Development of the chromatographic medium for the affinity isolation of the recombinant hIFN-β1b based on immobilized single-chain antibodies

Abstract

Aim. The development of a laboratory method for the production of immunoaffinity chromatography medium for the purification of the recombinant human IFN-β1b. Methods. A gene of the chimeric protein ScFvbINF-CBD was constructed using the DNA sequences encoding ScFv specific to hIFN-β1b and the cellulose-binding domain (CBD) of Clostridium thermocellum. The developed chimeric protein was expressed in Escherichia coli cells. The target protein was obtained in soluble, functionally active form by its renaturation from the bacterial inclusion bodies in vitro. The ScFvbINF-CBD was immobilized on a chitin carrier. Results. The introduction of CBD by gene engineering techniques enabled the oriented non-covalent immobilization of ScFvbINF-CBD on chromatographic matrix. The developed immunoaffinity medium allowed isolating the rhIFN-β1b from the complex mixture, after its renaturation from the inclusion bodies, with more than 89 % purity. Conclusion. The designed immunoaffinity medium provides isolating the rhIFN-β1b from the complex protein mixtures.

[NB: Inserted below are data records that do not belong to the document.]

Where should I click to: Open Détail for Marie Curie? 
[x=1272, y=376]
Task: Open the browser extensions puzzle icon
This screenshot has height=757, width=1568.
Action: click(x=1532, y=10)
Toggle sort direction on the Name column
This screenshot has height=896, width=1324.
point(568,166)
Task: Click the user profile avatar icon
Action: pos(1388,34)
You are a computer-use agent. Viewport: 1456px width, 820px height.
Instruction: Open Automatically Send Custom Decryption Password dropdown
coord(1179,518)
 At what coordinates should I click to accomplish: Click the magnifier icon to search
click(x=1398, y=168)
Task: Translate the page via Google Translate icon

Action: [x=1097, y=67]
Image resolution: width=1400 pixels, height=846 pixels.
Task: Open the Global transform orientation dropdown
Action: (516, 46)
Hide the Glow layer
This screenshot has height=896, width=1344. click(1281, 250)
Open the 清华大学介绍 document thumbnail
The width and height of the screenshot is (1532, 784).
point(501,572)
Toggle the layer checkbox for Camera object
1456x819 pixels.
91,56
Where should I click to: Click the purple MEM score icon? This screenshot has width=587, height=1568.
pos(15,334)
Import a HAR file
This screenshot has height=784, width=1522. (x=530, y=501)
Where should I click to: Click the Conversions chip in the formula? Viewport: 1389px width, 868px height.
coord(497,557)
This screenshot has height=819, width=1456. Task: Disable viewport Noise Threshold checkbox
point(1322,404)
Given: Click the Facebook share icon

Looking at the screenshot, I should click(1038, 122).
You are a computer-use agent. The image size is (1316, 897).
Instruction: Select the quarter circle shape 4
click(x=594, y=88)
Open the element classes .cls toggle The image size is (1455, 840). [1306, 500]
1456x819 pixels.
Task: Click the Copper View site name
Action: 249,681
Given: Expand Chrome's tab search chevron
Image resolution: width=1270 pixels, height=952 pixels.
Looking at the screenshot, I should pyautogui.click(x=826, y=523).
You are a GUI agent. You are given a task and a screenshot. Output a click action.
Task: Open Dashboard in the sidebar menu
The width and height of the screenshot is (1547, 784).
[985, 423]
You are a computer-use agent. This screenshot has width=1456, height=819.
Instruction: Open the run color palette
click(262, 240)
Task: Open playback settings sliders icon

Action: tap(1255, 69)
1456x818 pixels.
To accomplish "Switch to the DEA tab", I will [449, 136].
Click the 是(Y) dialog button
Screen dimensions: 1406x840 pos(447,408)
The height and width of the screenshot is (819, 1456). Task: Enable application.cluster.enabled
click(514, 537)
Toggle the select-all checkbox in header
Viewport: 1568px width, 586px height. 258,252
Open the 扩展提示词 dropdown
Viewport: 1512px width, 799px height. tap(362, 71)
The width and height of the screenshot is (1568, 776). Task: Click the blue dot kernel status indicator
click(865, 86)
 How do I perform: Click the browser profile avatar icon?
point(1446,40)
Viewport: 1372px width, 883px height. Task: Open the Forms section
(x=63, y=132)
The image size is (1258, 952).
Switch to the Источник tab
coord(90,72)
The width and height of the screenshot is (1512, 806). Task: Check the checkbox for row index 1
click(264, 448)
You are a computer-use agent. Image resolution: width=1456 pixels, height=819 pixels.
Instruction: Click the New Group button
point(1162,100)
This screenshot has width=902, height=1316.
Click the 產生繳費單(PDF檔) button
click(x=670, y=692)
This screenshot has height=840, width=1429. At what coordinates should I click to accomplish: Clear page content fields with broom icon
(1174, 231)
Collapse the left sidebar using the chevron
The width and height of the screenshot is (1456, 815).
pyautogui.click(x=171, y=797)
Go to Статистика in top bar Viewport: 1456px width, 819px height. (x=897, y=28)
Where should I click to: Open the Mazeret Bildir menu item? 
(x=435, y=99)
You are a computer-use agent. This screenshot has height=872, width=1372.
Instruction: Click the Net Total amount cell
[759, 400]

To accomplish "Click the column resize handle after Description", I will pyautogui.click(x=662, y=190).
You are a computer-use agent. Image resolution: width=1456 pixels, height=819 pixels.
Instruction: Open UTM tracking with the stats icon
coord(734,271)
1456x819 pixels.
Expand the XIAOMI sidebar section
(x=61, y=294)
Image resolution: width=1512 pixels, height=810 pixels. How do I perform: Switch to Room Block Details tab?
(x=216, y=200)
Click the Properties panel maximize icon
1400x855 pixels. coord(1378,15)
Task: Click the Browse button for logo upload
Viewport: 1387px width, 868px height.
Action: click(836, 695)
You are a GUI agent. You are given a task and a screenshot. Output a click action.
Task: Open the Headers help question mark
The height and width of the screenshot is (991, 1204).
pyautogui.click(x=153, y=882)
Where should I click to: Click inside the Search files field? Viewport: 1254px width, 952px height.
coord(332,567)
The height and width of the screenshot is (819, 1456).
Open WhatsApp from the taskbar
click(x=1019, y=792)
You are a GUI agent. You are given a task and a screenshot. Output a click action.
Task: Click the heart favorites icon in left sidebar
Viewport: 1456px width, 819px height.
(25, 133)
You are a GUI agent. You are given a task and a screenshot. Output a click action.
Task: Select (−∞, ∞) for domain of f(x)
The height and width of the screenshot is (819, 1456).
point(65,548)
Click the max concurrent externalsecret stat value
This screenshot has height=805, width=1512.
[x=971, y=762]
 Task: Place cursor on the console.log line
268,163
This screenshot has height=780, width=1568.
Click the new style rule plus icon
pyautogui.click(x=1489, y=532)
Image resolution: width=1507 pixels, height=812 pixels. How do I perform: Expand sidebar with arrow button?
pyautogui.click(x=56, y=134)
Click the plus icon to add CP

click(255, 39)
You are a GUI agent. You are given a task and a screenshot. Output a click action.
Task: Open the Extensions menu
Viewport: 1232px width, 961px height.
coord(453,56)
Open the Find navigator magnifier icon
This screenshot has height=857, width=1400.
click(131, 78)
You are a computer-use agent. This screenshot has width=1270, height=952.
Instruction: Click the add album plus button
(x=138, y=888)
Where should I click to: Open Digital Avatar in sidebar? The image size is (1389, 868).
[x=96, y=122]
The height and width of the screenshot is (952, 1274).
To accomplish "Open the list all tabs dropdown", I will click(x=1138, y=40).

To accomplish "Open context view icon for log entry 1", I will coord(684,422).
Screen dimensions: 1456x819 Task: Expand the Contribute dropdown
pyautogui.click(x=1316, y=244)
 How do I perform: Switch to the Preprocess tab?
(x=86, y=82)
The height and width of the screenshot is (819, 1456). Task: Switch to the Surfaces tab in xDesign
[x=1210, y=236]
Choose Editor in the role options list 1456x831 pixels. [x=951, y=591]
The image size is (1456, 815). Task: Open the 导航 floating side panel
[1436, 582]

Мета. Розробити лабораторний метод створення імуноафінного хроматографічного сорбенту для виділення та очищення рекомбінантного IFN-β1b людини. Методи. Викорис­то­ву­ючи послідовності ДНК, які кодують ScFv специфічні до hIFN-β1b, та целюлозозв’язувальний домен (CBD) Clostri­di­um thermocellum, створено ген химерного протеїну ScFvbINF-CBD. Проведено експресію створеного химерного протеїну в клітинах Escherichia coli. Цільовий білок одержували у розчинній, функціонально активній формі шляхом ренатурації з бактеріальних тілець включення in vitro. ScFvbINF-CBD іммобілізували на хітиновому носії. Результати. Вве­дення CBD до складу химерного білка забезпечує орієнтовану, не ковалентну іммобілізацію ScFvbINF-CBD на хроматографічній матриці. За допомогою створеного імуноафінного сорбенту було виділено rhIFN-β1b зі складної суміші білків, одержаної після його ренатурації з тілець включення, з чистотою більше ніж 89 %. Висновки. Створений імуноафінний хроматографічний сорбент дозволяє виділяти рекомбінантний IFN-β1b людини зі складних сумішей білків.

Цель. Разработать лабораторный метод создания иммуноаффинного хроматографического сорбента для выделения и очистки рекомбинантного IFN-β1b человека. Методы. Ис­по­льзуя последовательности ДНК, кодирующие ScFv специ­фичные к hIFN-β1b, и целлюлозосвязывающий домен (CBD) Clostridium thermocellum, создан ген химерного белка ScFvbINF-CBD. Проведена экспрессия созданного химерного белка в клетках Escherichia coli. Целевой белок получали в растворимой, функционально активной форме путем ренатурации из бактериальных телец включения in vitro. ScFvbINF-CBD иммобилизовали на хитиновом носителе. Результаты. Вве­дение CBD в состав химерного белка обеспечивает ориентированную не ковалентную иммобилизацию ScFvbINF-CBD на хроматографической матрице. С помощью созданного иммуносорбента был выделен rhIFN-β1b из сложной смеси белков, полученной после его ренатурации из телец включения, с чистотой более 89 %. Вы­воды. Созданный иммуноаффинный хроматографический сорбент позволяет выделять рекомбинатный IFN-β1b человека из сложных белковых смесей.